* **Description of the task**: Copy out the lines from the line with "Given: Click the" to the line with "Action: 127,312", both included, without any change.

(Rows of pointing data)
________________________________________

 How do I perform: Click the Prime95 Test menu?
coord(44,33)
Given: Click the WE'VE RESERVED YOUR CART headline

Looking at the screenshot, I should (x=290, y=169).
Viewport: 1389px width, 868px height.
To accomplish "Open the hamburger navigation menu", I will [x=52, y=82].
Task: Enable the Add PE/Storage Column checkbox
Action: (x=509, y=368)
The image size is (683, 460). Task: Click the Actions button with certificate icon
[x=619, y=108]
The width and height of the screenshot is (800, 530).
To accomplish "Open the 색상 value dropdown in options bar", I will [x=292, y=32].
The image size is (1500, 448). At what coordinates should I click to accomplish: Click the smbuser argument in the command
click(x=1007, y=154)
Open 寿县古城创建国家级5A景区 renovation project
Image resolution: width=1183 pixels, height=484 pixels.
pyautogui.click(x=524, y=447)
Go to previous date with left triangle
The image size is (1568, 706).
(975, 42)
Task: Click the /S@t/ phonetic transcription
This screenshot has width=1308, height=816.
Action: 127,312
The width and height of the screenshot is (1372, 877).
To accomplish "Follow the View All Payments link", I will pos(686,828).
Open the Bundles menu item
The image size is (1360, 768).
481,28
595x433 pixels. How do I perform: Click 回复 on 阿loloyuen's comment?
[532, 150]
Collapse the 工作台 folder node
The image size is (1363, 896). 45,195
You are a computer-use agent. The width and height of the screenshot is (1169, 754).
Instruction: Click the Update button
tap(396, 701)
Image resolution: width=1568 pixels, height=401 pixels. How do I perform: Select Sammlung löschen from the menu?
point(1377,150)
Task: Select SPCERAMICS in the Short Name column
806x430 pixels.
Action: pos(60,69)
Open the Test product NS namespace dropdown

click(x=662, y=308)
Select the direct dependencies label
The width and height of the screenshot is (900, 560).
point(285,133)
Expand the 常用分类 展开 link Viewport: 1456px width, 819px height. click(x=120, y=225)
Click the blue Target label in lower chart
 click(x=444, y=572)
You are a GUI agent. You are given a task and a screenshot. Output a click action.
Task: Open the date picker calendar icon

________________________________________

* **Result of the exercise**:
Given: Click the WE'VE RESERVED YOUR CART headline

Looking at the screenshot, I should (x=290, y=169).
Viewport: 1389px width, 868px height.
To accomplish "Open the hamburger navigation menu", I will [x=52, y=82].
Task: Enable the Add PE/Storage Column checkbox
Action: (x=509, y=368)
The image size is (683, 460). Task: Click the Actions button with certificate icon
[x=619, y=108]
The width and height of the screenshot is (800, 530).
To accomplish "Open the 색상 value dropdown in options bar", I will [x=292, y=32].
The image size is (1500, 448). At what coordinates should I click to accomplish: Click the smbuser argument in the command
click(x=1007, y=154)
Open 寿县古城创建国家级5A景区 renovation project
Image resolution: width=1183 pixels, height=484 pixels.
pyautogui.click(x=524, y=447)
Go to previous date with left triangle
The image size is (1568, 706).
(975, 42)
Task: Click the /S@t/ phonetic transcription
This screenshot has width=1308, height=816.
Action: 127,312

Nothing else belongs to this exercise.